Hello, readers. So, now that we’re a big deal, something new is happening: wordpress informs us that we are being found via google. Hooray!, you might think we’re thinking. But, let me clarify. It’s not that we’re being found via google ON PURPOSE; no, we are being found via google by people who are in really weird, gross, or sad situations. They are stumbling upon us, because what we write about is weird, gross, and sad.
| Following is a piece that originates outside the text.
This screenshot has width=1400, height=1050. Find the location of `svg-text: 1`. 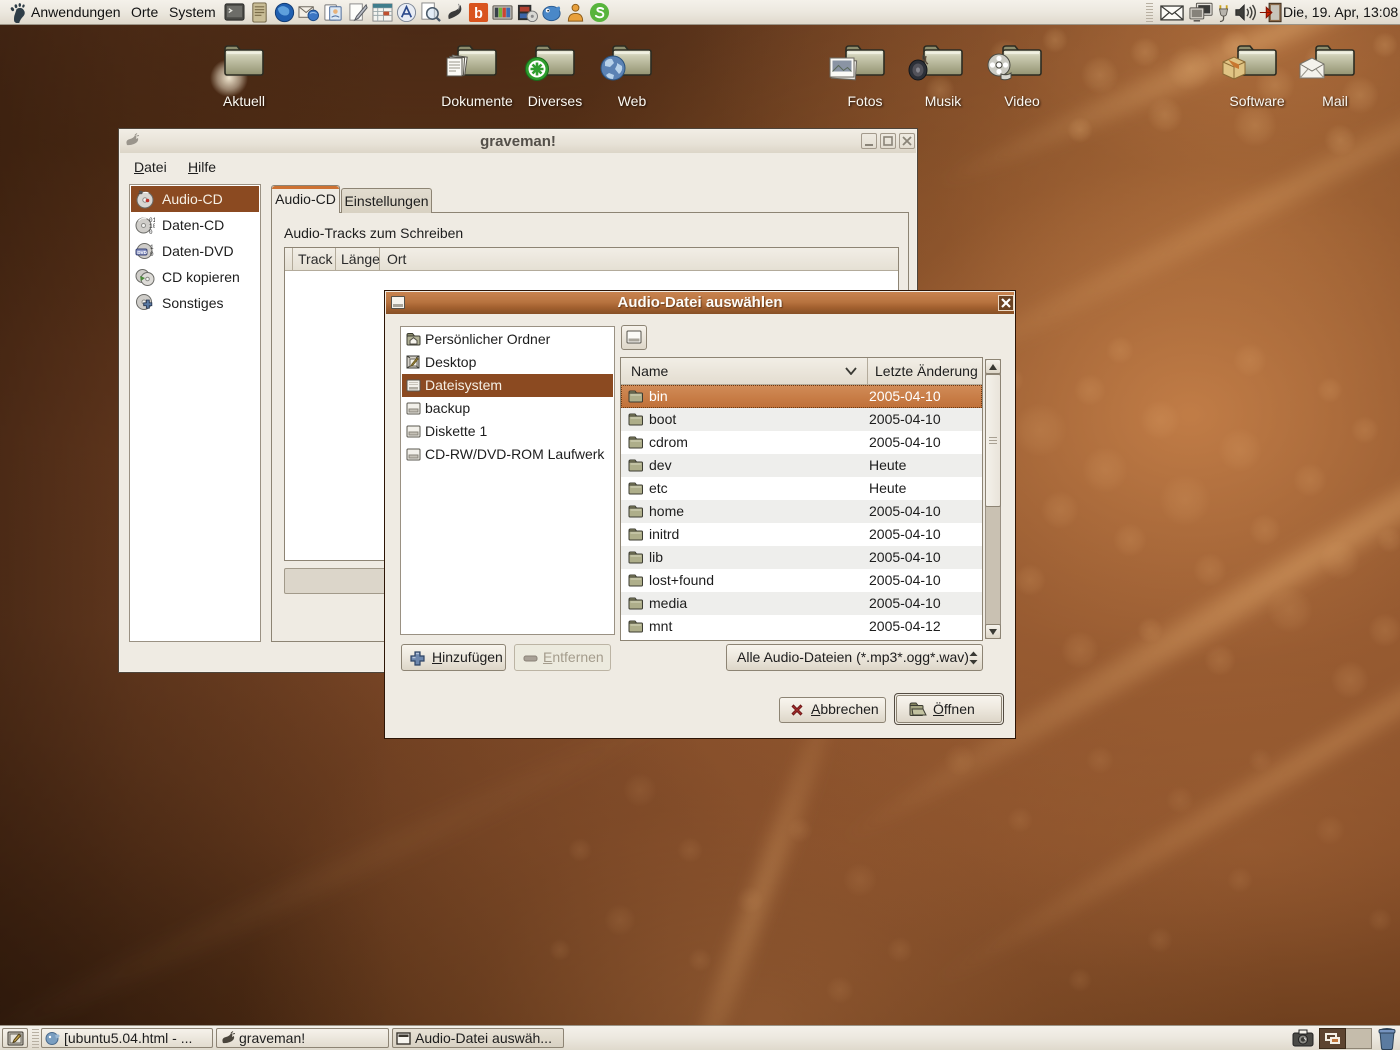

svg-text: 1 is located at coordinates (152, 248).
Through the magic of the internet, we’re being connected with our people.
Since these poor suckers aren’t getting the answers that they’ve probably expected when clicking our link, we thought we would try to provide some now. Listen and learn.
First, we shall address some of the MANY search queries relating to cold sores.
Actual Search #1: “did people notice my cold sore on my wedding day”
Catherine: Most definitely.
Jana: Did you seriously not postpone your wedding?
Catherine: You know there are hundreds of pictures, right?
Actual Search #2: “I have a bad cold and sore throat should I hang with my friends or just stay home”
Catherine: Just stay home. You didn’t say it explicitly, but I’m assuming your face is also broken out and you’ve been wearing the same underwear/sweatpants for a few days now. Nobody wants to see that.
Jana: Listen, guy, I’m not gonna tell you that I haven’t on occasion rallied through a little sore throat by chugging airborne and taking tequila shots. That said, I was much younger. So this really depends on your age. How old are you? Do you often get into conversations about “Fraggle Rock?” Did you love “Empire Records?” Where were you on 9/11 – High School bio class, right? Stay home.
Actual Search #3: “what can my cold sore do to me?”
Catherine: What can’t it do is a better question. Offer you the fine company of solace and isolation? No, it can do that. Embitter your soul? It invariably does. Expect that it can, and will, do anything to bring you down.
Jana: Your cold sore can fuck you up.
Actual Search #4: “why do cold sores take chunks from lips”
Catherine: I don’t think that is supposed to happen…
Jana: IT DOES HAPPEN. It’s because they have to dry up first and then the dry stuff comes off, bringing chunks with it. TOO MUCH, I know. Real answer: It’s because the world is cold. Stay inside.
Catherine: Jana, TMI, buddy.
Actual Search #5: “if a cashier has a cold sore and touches you do you get herpes”
Catherine: Geez, I don’t know, probably? At least if it were me that would happen, because man, that would really suck.
Jana: Speaking as a former cashier with cold sores: No, bitch.
Actual Search #6: “I have some cold sores”
Catherine: Oh, really?
Jana: I understand the impulse to just type this into google as a stand-alone statement; I really do. Let me know if you need a hug or a valtrex.
Actual Search #7: “I don’t have cold sores”
Catherine: Congratulations! Read about Jana’s!
Jana: Cool, congratulations. Why did you put this in google? Is there a problem?
Actual Search #8: “people comment on my cold sores”
Catherine: Of course they do.
Jana: They talk about them behind your back too, I’m sure. Why is it that you’ve been going outside?
Actual Search #9: “nearly almost get cold sored during the night”
Catherine: Now, I assume this was a typo, but it’s so good to think of it NOT as a typo. Like, “coldsore” the verb. As in, “Man, I had a date, but I got coldsored so I stayed home and watched Hugh Grant movies while contemplating why nobody likes me.”
Jana: I’ve said this. I have actually said this.
BONUS ACTUAL SEARCH HAVING NOTHING TO DO WITH COLD SORES: “he stopped in middle of having sex then told me he wasn’t ready for a new relationship”
Catherine: I can only hope that reading our blog helped this poor person feel a little better, because DAMN.
Jana: Did you cry? I would have cried. Man, sex is great.